An article titled “Oprah’s God” ran in all the papers’ May or June issues, along with each one’s local input. Among the papers was Kansas City’s Metro Voice.

“The issue has produced the most feedback of anything we have run,” said Dwight Widaman, Metro Voice publisher and editor.

The effort is a result of mounting discontent over statements Oprah has made. Evangelicals believe her remarks are not in line with biblical Christianity.

Some of these statements were shown on a widely circulated YouTube video called “The Church of Oprah Exposed.” This came to the attention of Lamar Keener, a Christian newspaper publisher and president of the Evangelical Press Association.

“Personally, not being a viewer of any daytime television, I was unaware of both the magnitude of Oprah’s audience and the influence as well as the full nature of her message that is decidedly New Age and very much in conflict with biblical Christianity,” he said in a Christian Newswire report.

This came at a time when Oprah’s loyal fans were reading her latest book club selection, Eckhart Tolle’s A New Earth. Also, the May issue of O: The Oprah Magazine focused on spirituality. The first feature set the tone for the many articles that followed: “Welcome to the Banquet” was the headline.

Oprah’s empire also was the subject of a recent New York Times article that examined various reasons for an apparent dwindling in her appeal.

It noted that while Tolle’s book “sold faster than any of the previous 60 selections of Oprah’s Book Club, it also has attracted some criticism for Ms. Winfrey on her Web site, where some of her fans have said that the book’s spiritual leanings go against Christian doctrine.”

One segment of the YouTube video, taken from Oprah’s show, is a prime example of what angers many evangelical or traditional Christians.

“There are many paths to what you call God,” Oprah says.

When someone in the audience challenges that Jesus said he was the only way, Oprah retorts, “There couldn’t possibly be just one way.”

Widaman said the beliefs of other entertainers, such as Tom Cruise and Madonna, have come under quite a bit of scrutiny.

“But because Oprah is who she is, the media is much less willing to tackle her strange beliefs because of the power she holds through her production company, television show and magazine,” he said.

“We thought her views warranted examination as anyone who is using their power to spread them,” he said. “She really is using her television show as a pulpit for her gospel.”

In his investigative article, Steve Rabey gives further reasons for Christian discontent.
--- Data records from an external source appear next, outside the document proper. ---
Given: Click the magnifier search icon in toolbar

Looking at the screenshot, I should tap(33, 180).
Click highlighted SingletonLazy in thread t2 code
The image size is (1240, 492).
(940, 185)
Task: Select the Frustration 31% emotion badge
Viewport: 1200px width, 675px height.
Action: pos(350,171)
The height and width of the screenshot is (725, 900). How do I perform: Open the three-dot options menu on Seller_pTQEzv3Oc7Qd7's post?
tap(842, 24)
“Oprah speaks less about salvation through Christ than she does Christ-consciousness,” he writes. “Likewise, she describes heaven not as an eternal destination but an inner realm of consciousness.”
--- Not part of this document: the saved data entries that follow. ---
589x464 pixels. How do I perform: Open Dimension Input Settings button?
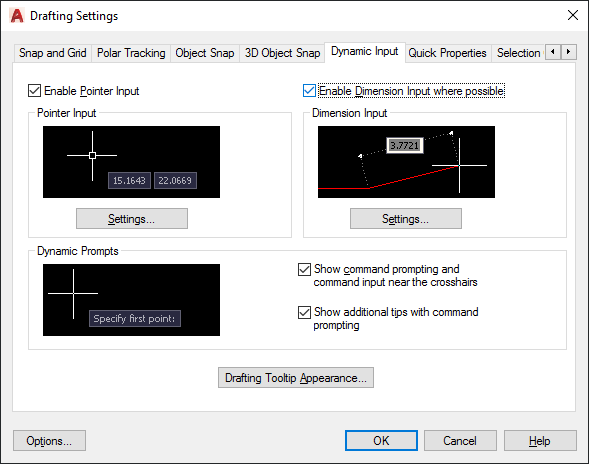(x=406, y=219)
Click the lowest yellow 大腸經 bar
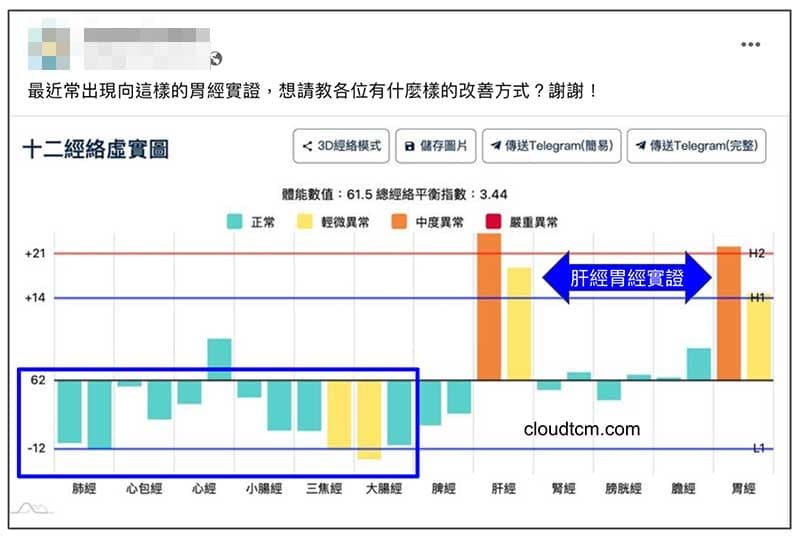 369,419
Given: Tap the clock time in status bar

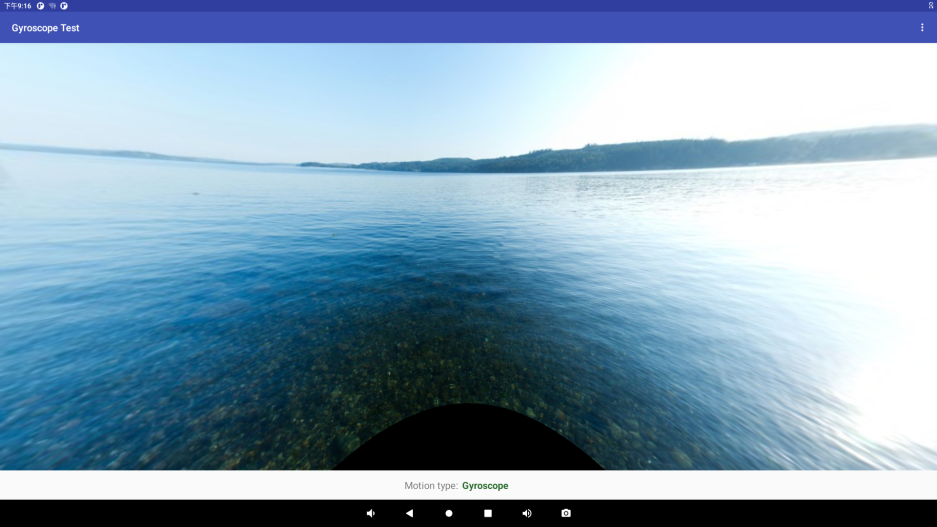Looking at the screenshot, I should pos(18,6).
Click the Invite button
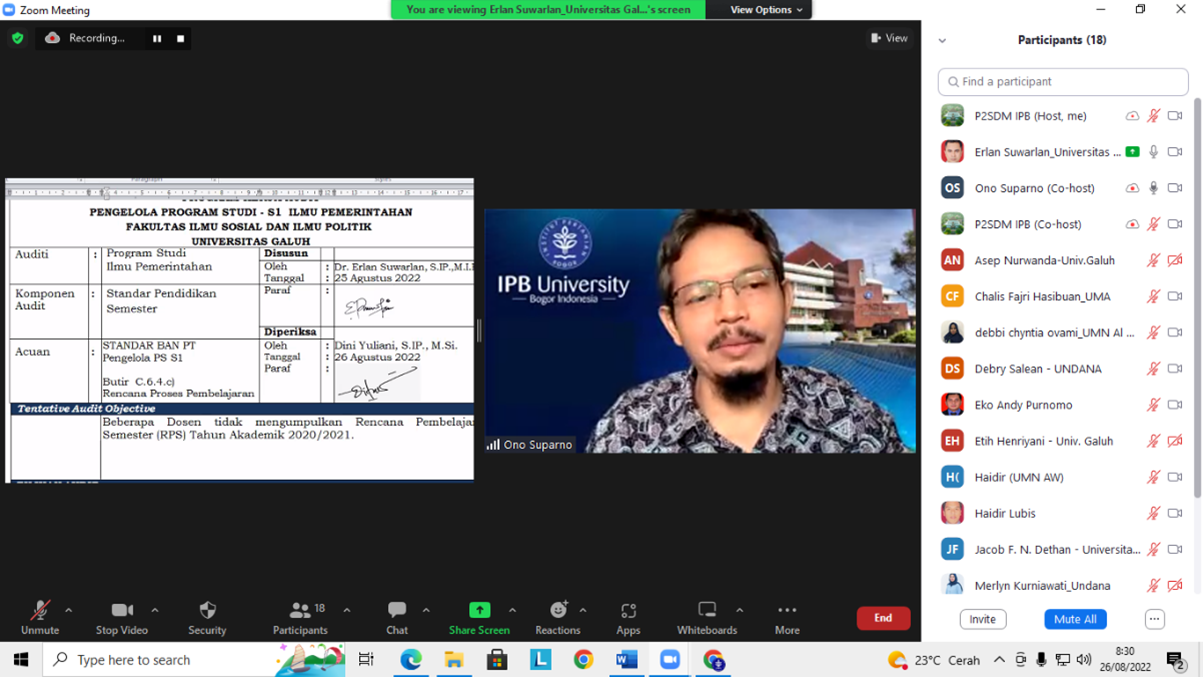 click(x=982, y=619)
He quotes Larry Eskredge, associate director of the Institute for the Study of American Evangelicals at Wheaton College in Illinois: “Oprah’s theology seems to be a version of America’s secular theology of self-improvement, doing good to others and the prosperity gospel.

“She is also able to foster a tremendous sense of community around her TV show. People who watch feel they are involved in a great quest to improve society and improve themselves.”

Rabey says Oprah was raised in a Baptist church and frequently uses Christian language. She also uses her show’s influence to promote Christian projects.

Among Oprah’s supporters are people associated with Unity School of Christianity near Lee’s Summit, where Tolle spoke last month.

“Oprah has made a courageous commitment to raising the level of consciousness on this planet, and we at Unity applaud her for that,” said Paula Coppel, vice president of communications. “Her Web series with Eckhart Tolle was a phenomenal gift to the world and life-changing for many people.

“I have to wonder if Oprah’s critics have read Tolle’s book or watched any of the Web series beyond the inflammatory clips on YouTube.”

Coppel said Unity is “very much aligned” with the principles that Oprah and Tolle have been presenting.

“Unity teaches that there are many paths to God, that no one path is right or wrong,” Coppel said. “For fundamentalists who are happy with their beliefs, that is fine. We would never call them wrong.

“But we also know there are many Christians with questions who are looking for another way of relating to Jesus and his teachings that is progressive and empowering. We offer that alternative, and Oprah is doing the same thing.”

Coppel said Unity is “quite in sync with Oprah’s focus on the Christ-consciousness within each of us.” She said Unity defines “Christ-consciousness” as “the perfect mind that was in Christ Jesus.” It results from a process of self-mastery and “spiritual unfoldment,” she said.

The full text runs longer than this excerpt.